→ Task inputs:
◇ ◇ ◇ ◇

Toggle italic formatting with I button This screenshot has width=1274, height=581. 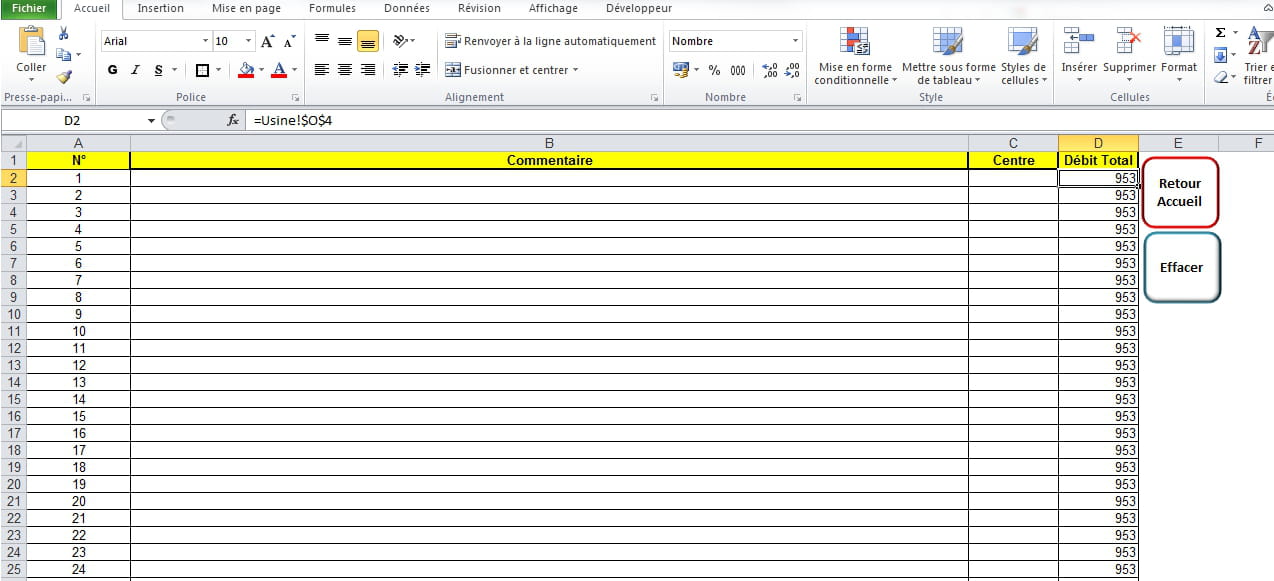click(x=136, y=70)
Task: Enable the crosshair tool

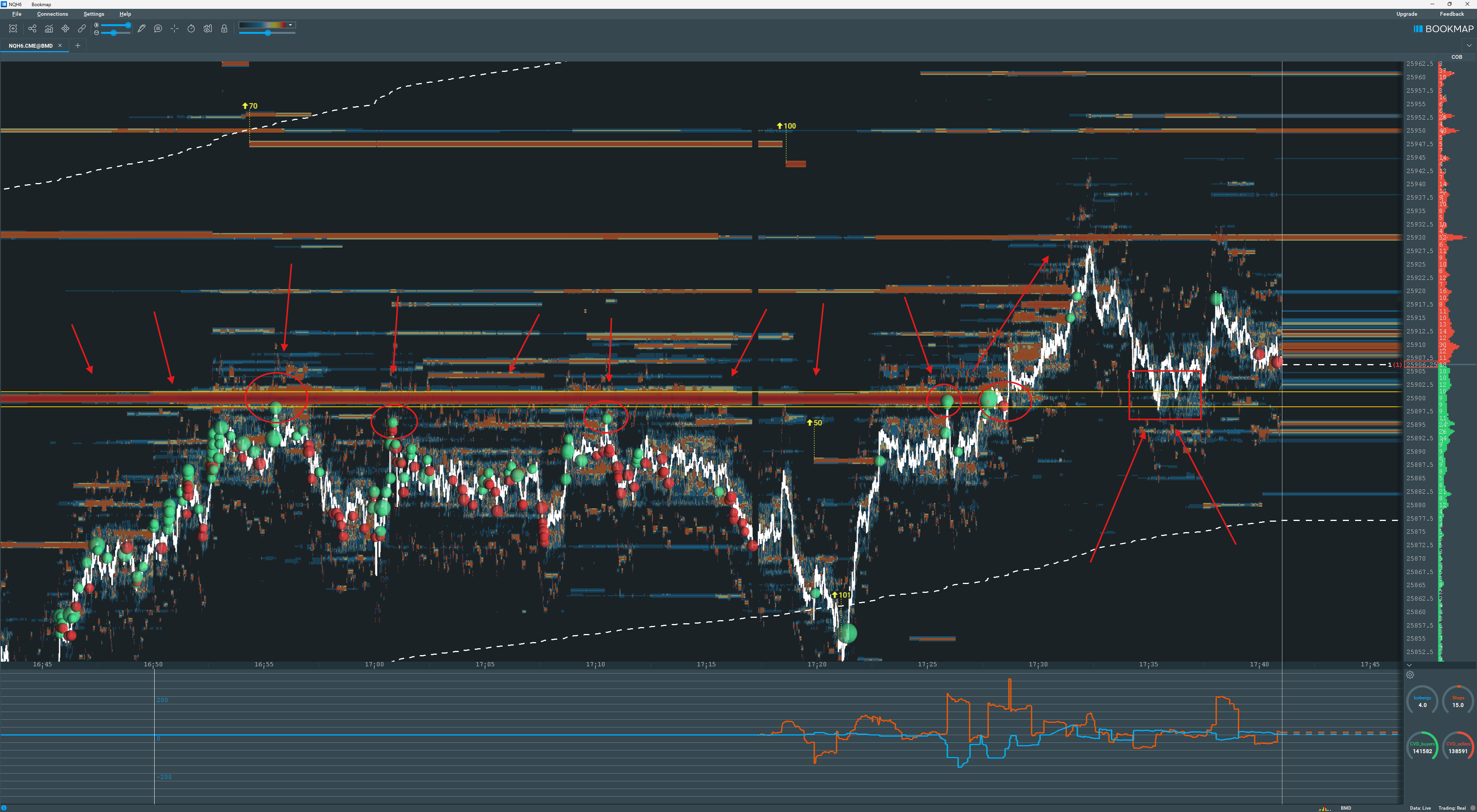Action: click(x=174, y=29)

◇ ◇ ◇ ◇

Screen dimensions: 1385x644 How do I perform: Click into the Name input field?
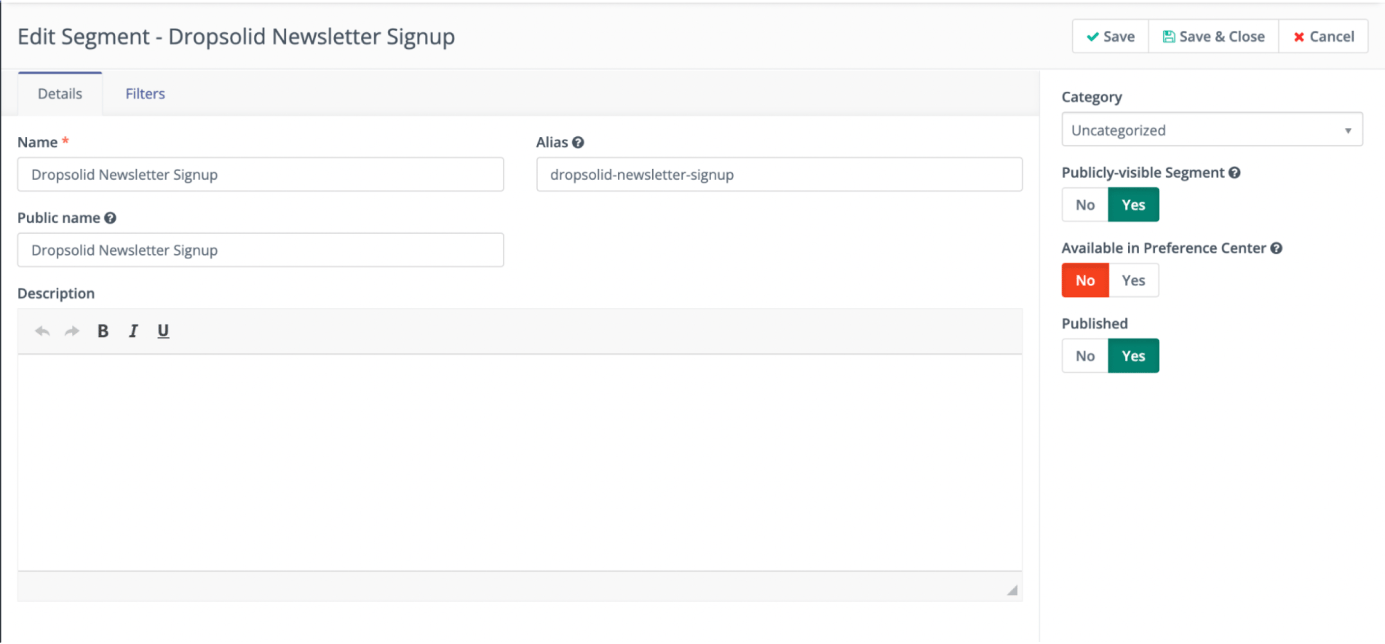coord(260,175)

◇ ◇ ◇ ◇

→ Aim of the exercise:
Convert the lines between the one holding "Screen dimensions: 1385x644" and the one holding "coord(260,175)", inclusive, into a Markdown table with the columns Number and Entry. Skip blank lines and leave the pictures out.

→ Output:
| Number | Entry |
|---|---|
| 1 | Screen dimensions: 1385x644 How do I perform: Click into the Name input field? |
| 2 | coord(260,175) |